BYU’s 2011 Clery Act Campus Security Report, Fire Safety Report & Federal Legal Disclosure Document echoes Lemmon’s supportive sentiments.
“The department’s primary objective is to provide victims of sexual assault with immediate professional and compassionate attention. All sexual assault cases are aggressively and professionally investigated.”
SAVE is working to get the 50.1 percent preponderance rule repealed by the Department of Education. It is their belief that this legislation infringes on the civil rights of students, and they are not without proof.
Since the new standard was enforced, there have been several universities involved in legal scandals resulting from quick disciplinary action.
A student accused of rape at the University of Virginia was denied legal representation. A quarterback at Yale University lost a scholarship opportunity because secret deliberations were conducted without any forum for him to respond to the allegations.
SAVE is worried that proceedings like these will cause a rise in false accusations that eventually overshadow the true reports.
“Bottom line is, I can see where if someone was accused and the case was handled civilly in the university, I can see where that 50.1 percent preponderance of evidence rule could lead to someone being falsely accused, but I’m not aware of any incidence of that here,” Lemmon said. “I really like the way our policy is set up.”
BYU abides by the Clery act but also goes above and beyond the legal requirements.
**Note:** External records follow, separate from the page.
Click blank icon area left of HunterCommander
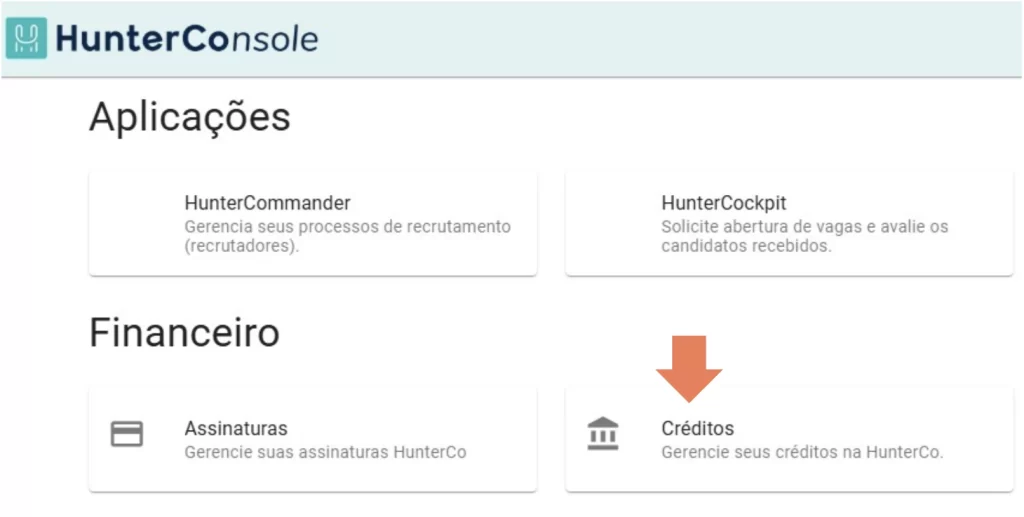Image resolution: width=1024 pixels, height=517 pixels. [127, 224]
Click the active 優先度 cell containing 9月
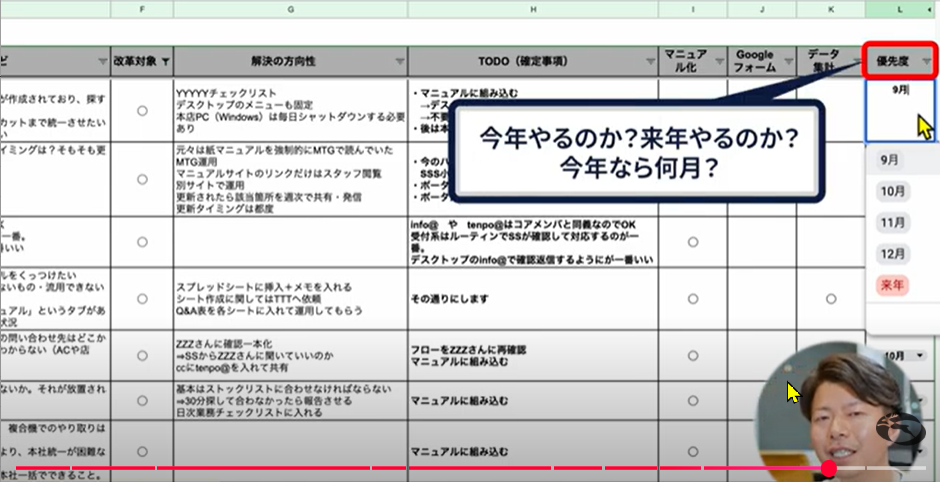This screenshot has width=940, height=482. pyautogui.click(x=900, y=108)
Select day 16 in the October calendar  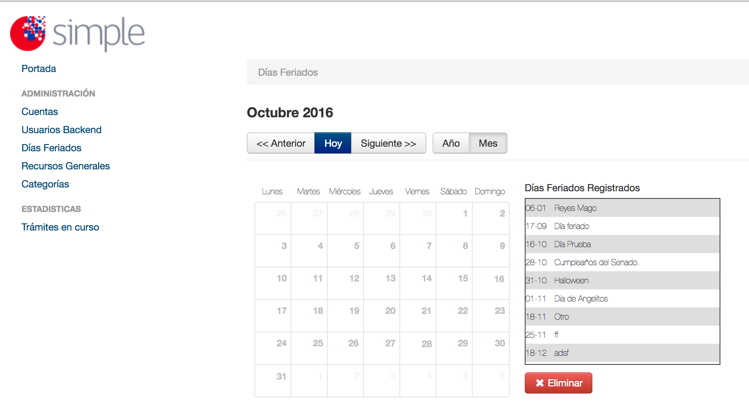(491, 284)
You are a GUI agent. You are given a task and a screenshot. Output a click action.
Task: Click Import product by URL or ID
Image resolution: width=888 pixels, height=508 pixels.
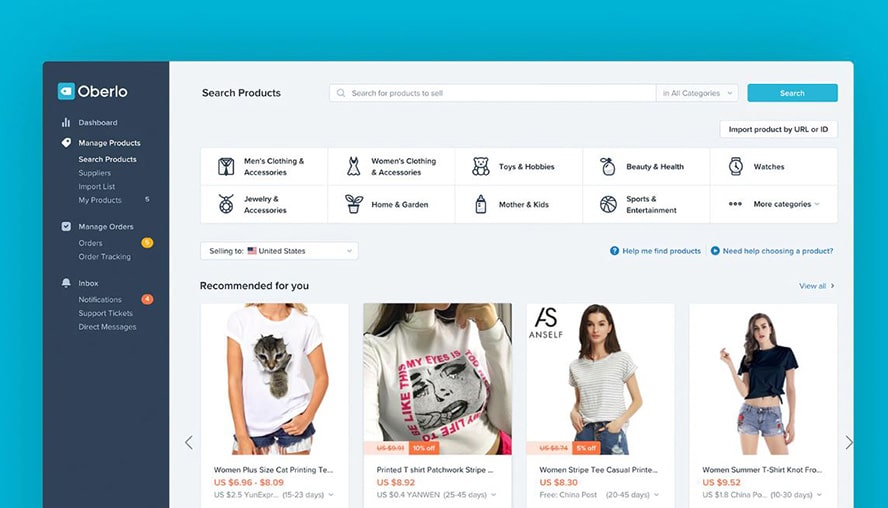pos(778,129)
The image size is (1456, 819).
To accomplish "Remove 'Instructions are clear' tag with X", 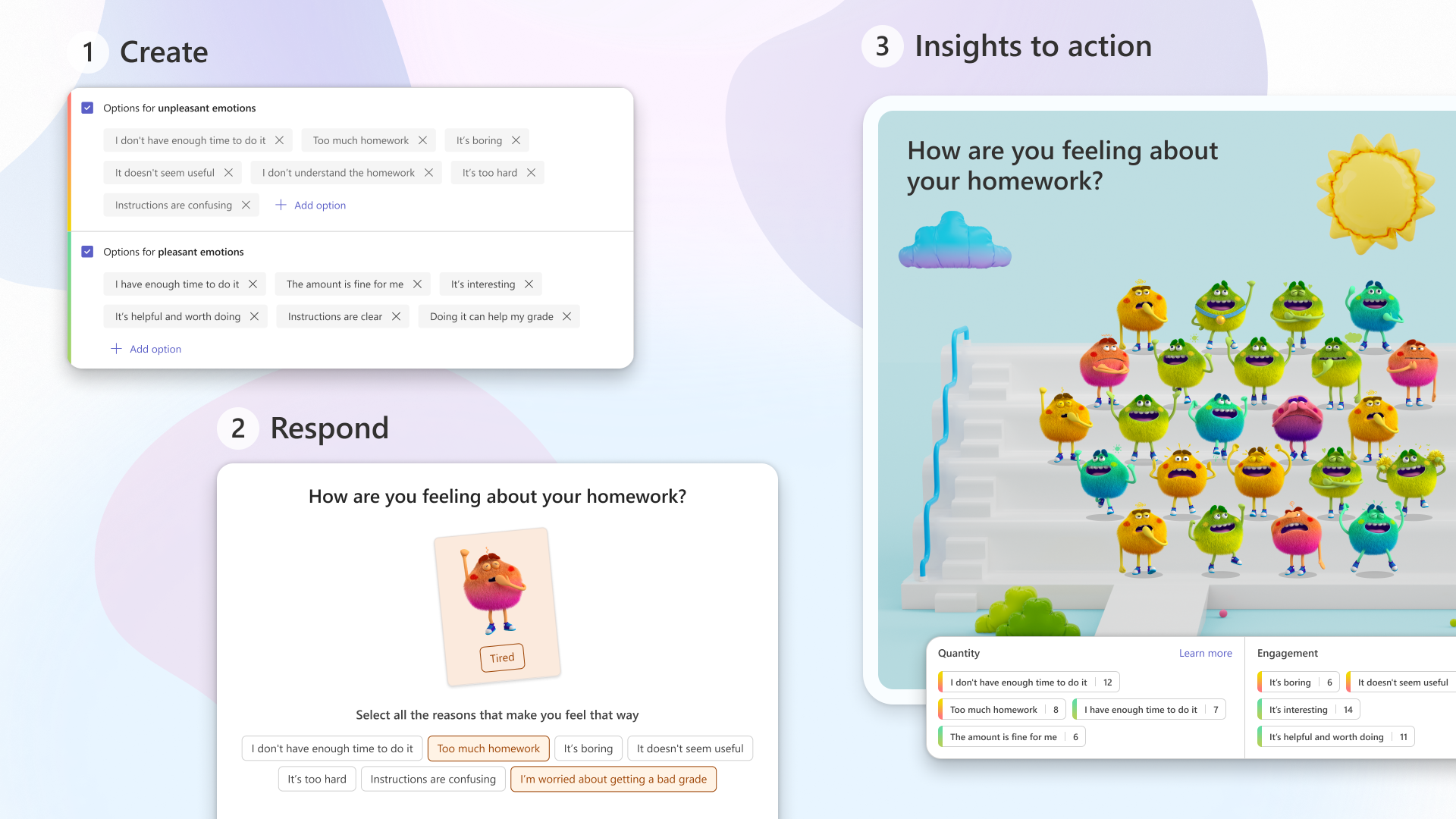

Not only do they address sexual harassment but they also monitor dating and domestic violence statistics, which they include in the annual report.
“Unfortunately, the reality of it is, no one reads it,” Lemmon said.
Students are aware of University Police and the emergency texting systems in place but are not as versed in legislation, like Clery, that govern their rights.
When asked if they thought this information was important, students showed interest in forums that would teach them what they needed to know.
Josh Powers, a sophomore from Virginia, thought a mandatory presentation in a setting like a devotional would serve the BYU student body well.
“If something ever did happen to a student, I think that there would generally be an outreaching of love, but providing a setting to become informed would be a good resource,” Powers said.
BYU students do feel physically and emotionally safe on campus, despite some not being fully aware of what gives them that security.
Addison Davis, a junior from California, acknowledged that while she wasn’t aware of the statistics and legal rights regarding sexual assault, she did feel physically safe and confident that her peers are considerate and caring individuals.